Dans un modeste appartement de La Vieille Havane, Arminda de la Cruz, 56 ans, tente de maintenir une apparence de normalité. Gardienne dans une entreprise d’État, elle partage son quotidien entre parties de dominos et musique reggaeton, cherchant à oublier l’escalade des tensions diplomatiques qui fait planer le spectre d’une intervention militaire américaine. Pour cette mère de famille, la priorité est ailleurs, dans la survie au jour le jour sur une île frappée par la pire crise économique et énergétique depuis plusieurs décennies. La situation est aggravée par l’embargo pétrolier imposé par Washington en janvier, qui n’a permis l’arrivée que d’un seul navire russe. « Nous essayons de ne pas penser à cela, parce que nous avons tant de problèmes », confie-t-elle en ouvrant son réfrigérateur presque vide, où quelques bouteilles d’eau côtoient un congélateur destiné à nourrir une famille de sept personnes, dont trois enfants. Les coupures de courant et les pénuries alimentaires rythment son quotidien, et elle avoue mettre de la musique pour ne pas « devenir folle ».

Dans les rues de la capitale, les avis oscillent entre inquiétude et scepticisme. Olaida Pozo, 52 ans, femme au foyer, balaie d’un revers de main la menace d’un conflit. « C’est toujours la même menace, et jusqu’à présent, jamais de la vie on n’a vu un bombardement ou une guerre », lance-t-elle, assise à l’entrée de son immeuble dans le centre historique. Pour Alexis Pérez, 28 ans, ouvrier du bâtiment, l’urgence est ailleurs. « Une guerre ne sera jamais une bonne chose. Ce qui est clair, c’est qu’il doit y avoir un changement », affirme-t-il, déplorant que de nombreux jeunes Cubains ne voient d’autre issue que l’émigration face à l’absence de solutions à leurs problèmes.
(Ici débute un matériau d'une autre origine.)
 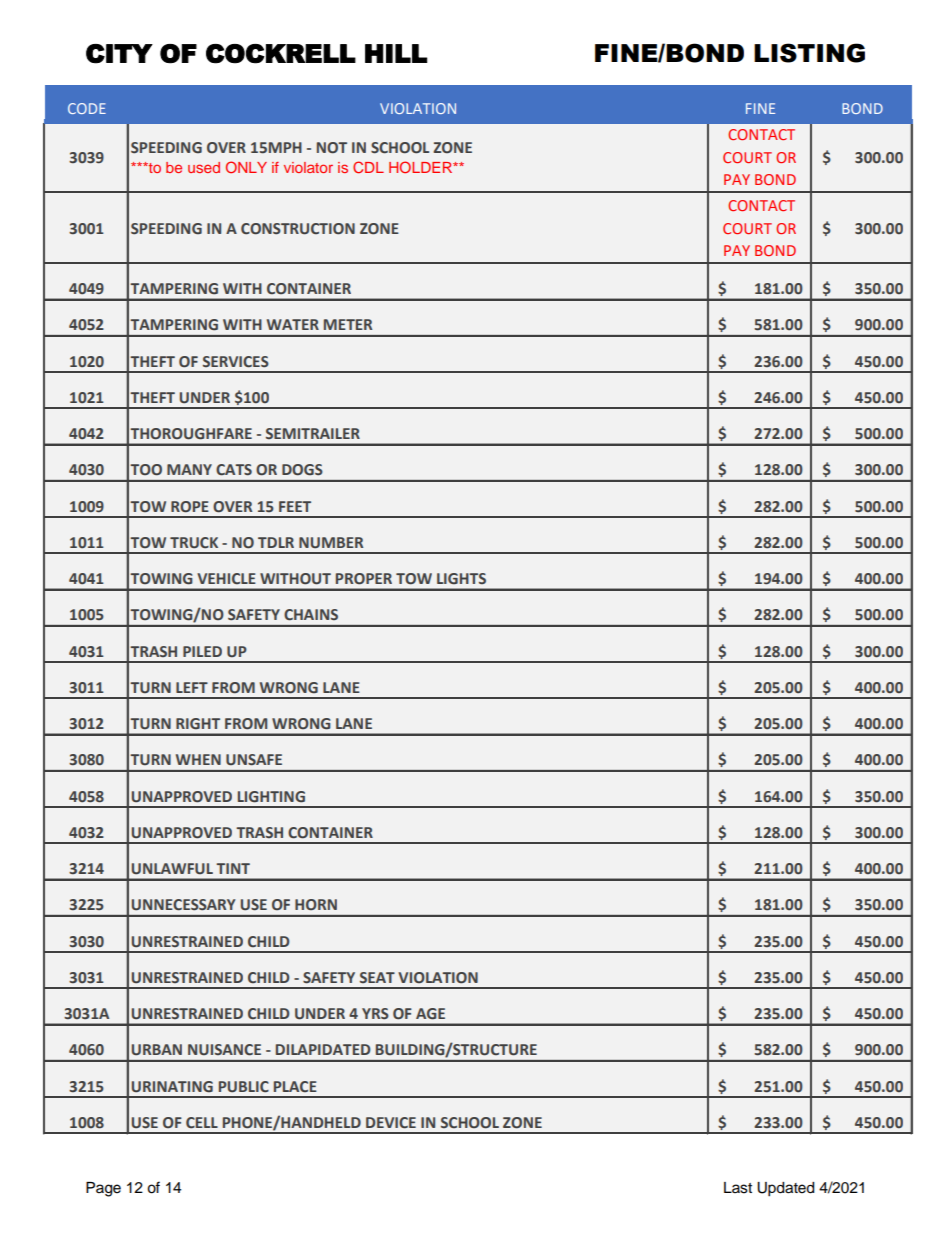 I want to click on LIGHTS, so click(x=461, y=579).
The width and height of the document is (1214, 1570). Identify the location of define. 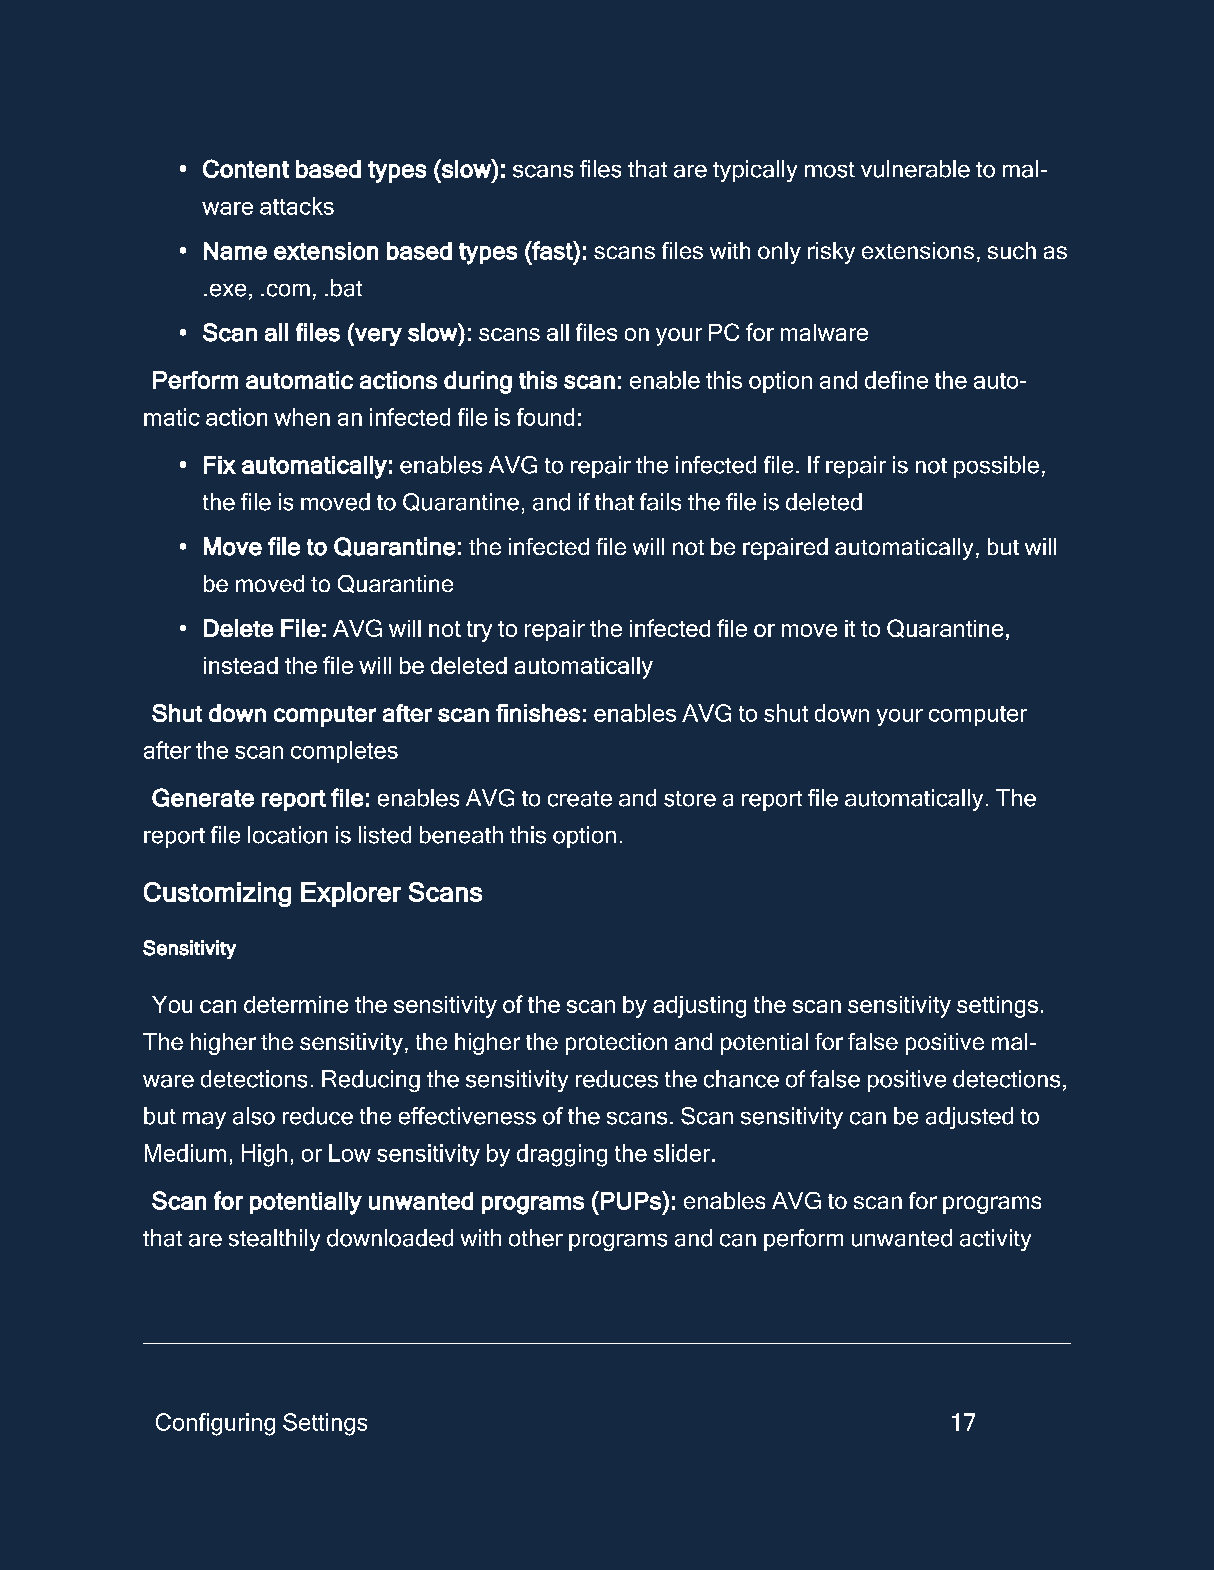
(896, 380).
Il a certes préparé quelques provisions après les récentes recommandations de la Défense civile, mais il ne croit pas à un scénario aussi dramatique. « Nous avons quelques ressources prêtes, mais pas de façon aussi extrême qu’un sac à dos avec tout le nécessaire pour fuir », précise-t-il.

D’autres habitants rejettent catégoriquement l’idée d’une intervention militaire. Osvaldo Mendoza, 61 ans, maçon de son état, est catégorique. « L’issue, ce n’est pas une invasion. Ce dont nous avons besoin, c’est que le pays se développe économiquement pour améliorer nos conditions de vie », explique-t-il, ajoutant que « les Américains ne sont pas fous ». Pour lui, le véritable changement doit venir du système lui-même. Beatriz, une militaire retraitée de 40 ans ayant requis l’anonymat, partage cette analyse. « Je ne pense pas que nous devions en arriver à ces extrémités », dit-elle, tout en estimant que des évolutions sont nécessaires pour le bien du peuple. « Une agression avec des bombes et des coups de feu, non. Mais une intervention américaine qui apporterait une amélioration, cela me paraît bien », conclut-elle, résumant le sentiment de nombreux Cubains, partagés entre la peur du conflit et l’espoir d’un changement tangible.